The Committee will be hearing from trade unions, together with the Chairman and Chief Executive of Pfizer Inc and AstraZeneca plc.
Allan Black, GMB National Officer, said: ‘I welcome the opportunity to explain to this important Parliamentary Committee the concerns we have should Pfizer make a bid, hostile or otherwise, which leads to them taking ownership of AstraZeneca.
‘We will be trying to press the Committee to the view that, based on their dubious track record, Pfizer is not to be trusted with this national asset either in terms of manufacturing or in terms of crucial research and development.’
• Shareholders in National Express Group PLC are being asked to back a resolution at its AGM in Birmingham on Wednesday, May 14, that would fundamentally improve the company’s employment policies and practices.
Shareholders are being asked to back a group of local authority pension funds, the American Teamsters union and more than 100 individual investors who sponsored the resolution. They are calling on the board to finally address ‘systemic and longstanding’ issues in the way it treats its staff in North America.

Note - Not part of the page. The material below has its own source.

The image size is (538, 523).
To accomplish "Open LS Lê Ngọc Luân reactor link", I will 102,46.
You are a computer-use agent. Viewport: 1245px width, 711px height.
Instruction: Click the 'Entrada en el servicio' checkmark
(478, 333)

The three local authority pension funds are the Greater Manchester pension fund – which holds a 2.5% stake in the National Express Group – Islington, and Nottinghamshire County Council. They are co-sponsoring a resolution drawn up by the Teamsters that calls for changes to the UK-listed firm’s policies.

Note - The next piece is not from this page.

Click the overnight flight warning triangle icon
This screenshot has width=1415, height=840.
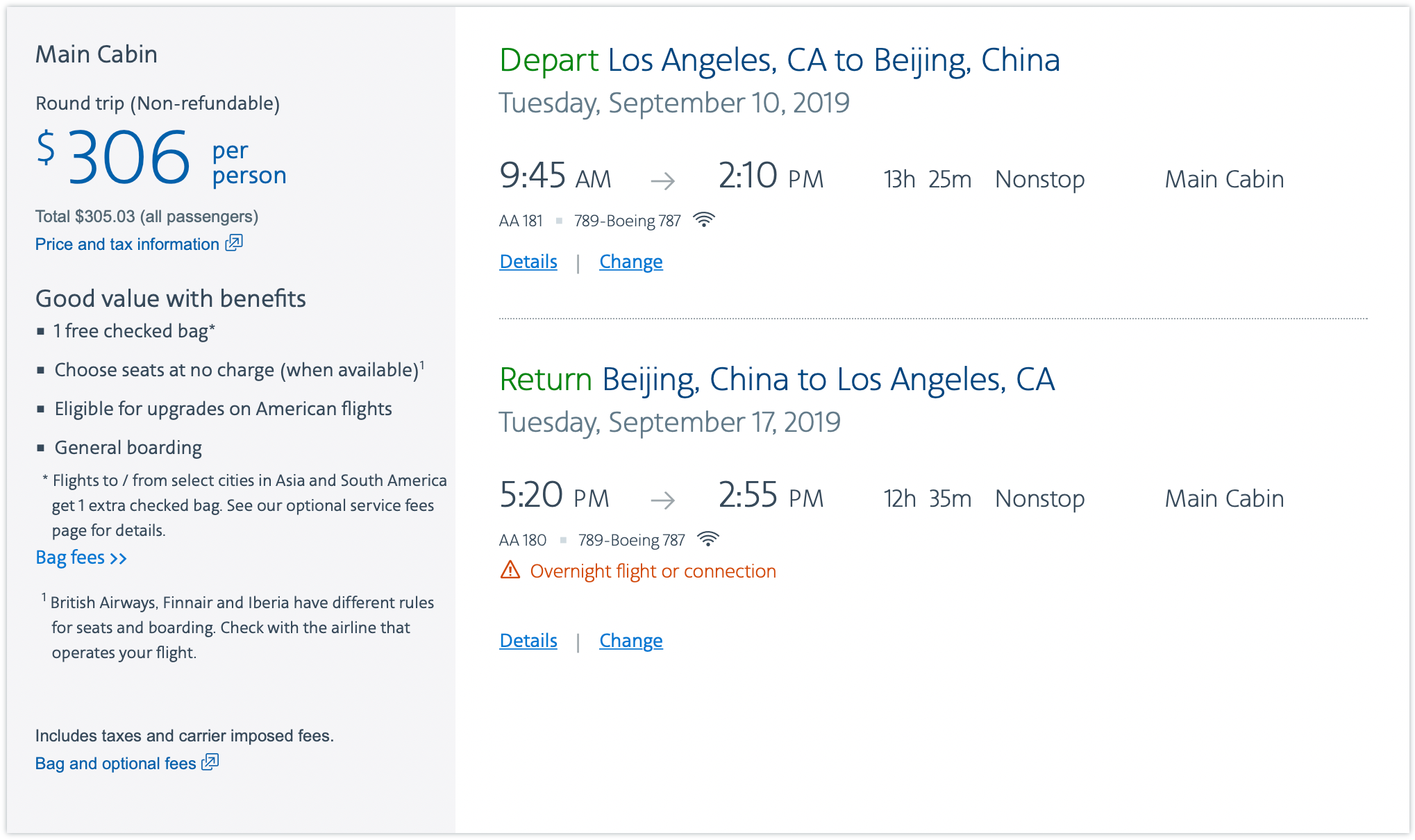(510, 571)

The group employs more than 35,000 staff worldwide. It calls for the company’s board to ‘expand the role and responsibilities of its safety and environment committee’ and adopt a ‘meaningful and enforceable’ human rights policy.
Unite assistant general secretary Diana Holland said: ‘We welcome the intervention of the local authority pension funds in raising the entrenched anti-employee attitudes in the US.
‘The company has been the recipient of many US National Labour Relations Board complaints and charges that raised concerns about unlawful terminations, surveillance, retribution and disparate treatment of its employees who supported unions.’